To do
1. According to the review of two novels below, what makes Iain F Macleoid's novel particularly effective? Answer in one to three sentences.
2. Continue the review of two novels below, picking up after its final sentence.

Of the two novels, Iain F Macleoid’s is the more conventional in structure, becoming what it sets out to be, a fine example of storytelling. What makes it particularly effective is the way it references, and occasionally draws directly on, a range of genres. A love story runs through it, for example, but this is no soft-centred romance. A shadowy figure, London, coupled with the presence of Soviet Russian klondykers in a West Highland loch, invests the story with elements of the thriller, political or procedural, though his targets are more local and mundane.
MacLeoid draws on actual events from the period, which saw the biggest drug bust ever, in the North West Highlands, the fall of the Berlin Wall and closure to the Cold War declared. The book is also set in the aftermath of the Piper Alpha disaster: there’s a sense that the trauma Domhnall suffered in that accident informs the entire narrative. It undermines his marriage, and brings his brother Iain back home from university, with fateful consequences.
Stereotypes are effectively undermined – Skipper Vitali, and Helena who provides Iain’s love interest, for example, are no Soviet cyphers.
Where we might have had baddies from stock, those involved in criminality are given humanising back stories. There are rivalries – the football match between ship and shore, and enmities – John D’s quest for revenge on Sergei for raping his sister is complicated by the fact that she was selling her sexual favours. No parallel with Lars Von Trier’s ludicrous quasi-mysticism in Breaking the Waves should be cited here: Johan’s experience is real, her eventual redemption self-generated.
MacLeoid’s landscape is three-dimensional, you can almost map it. But his treatment of the sea and all its weathers is astonishing. It’s as if the cold air and salt spray rise off the page. There is no-one in this book who is not touched by the sea, for good or ill.
Martainn Mac an t-Saoir’s equally readable novel presents character and incident by very different means. There’s little in the way of fictional “action” here, but plenty of incident, presented with a subtlety that draws the reader entirely in.

Data block
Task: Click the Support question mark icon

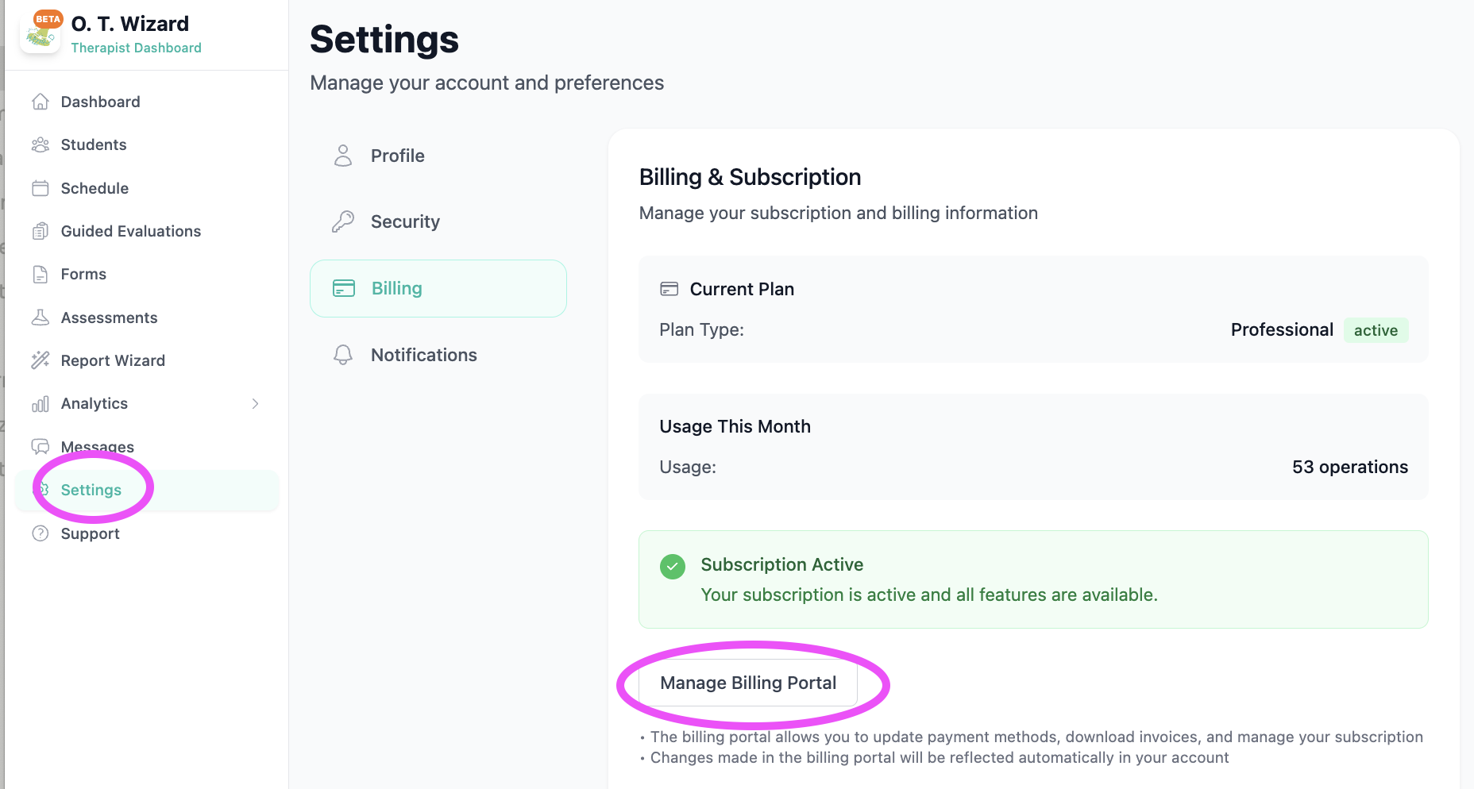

Responses in order
1. The review attributes its effectiveness to the way it references, and occasionally draws directly on, a range of genres. For example, a love story runs through it without becoming soft-centered romance. A shadowy figure and Soviet Russian klondykers in a West Highland loch give it elements of the thriller.

2.
A man and woman meet, regularly, in an Edinburgh sports centre cafeteria, while their respective infants attend “gymnippers”. DJ is a taxi-driver, Caroline a university-educated full-time parenting housewife. He lives on a council estate, she in a nearby leafy suburban villa. Hearing her speak Gaelic to her child, he engages her in conversation, thus beginning a process of self and mutual discovery which, while grounded in their everyday realities, has an epic dimension.
Structurally, the novel is a report on those encounters, across a period of eight months, spliced with “interludes” touching on the lives of parents, partners and siblings. The latter threads seem initially to have to have an independent existence, but they also are gradually woven into the subtle tapestry of DJ and Caroline’s story.
What we know about the characters, their attitudes and aspirations, unfolds more through what they say than what they do. Each sliver of information, each observation, whether about their lives, the Hut-ton Report, a Gaelic heavy metal band, or the snatches of history they introduce their kids to on a day trip to Linlithgow Palace, drops almost imperceptibly into the reader’s consciousness. The urge to know what’s next to be revealed gives each chapter the force of a cliff-hanger.
What does happen is seldom predictable. We see the relationship between DJ and Caroline develop into a flirtatious intimacy, that will, in due course, change their lives, though not the way we might expect. Both bring an undertow of personal dissatisfaction to their encounters: both are, to some degree, alienated, he from his family, she from her present life. The novel traces their journeys through those disjunctions with a powerful eloquence and scrupulous honesty.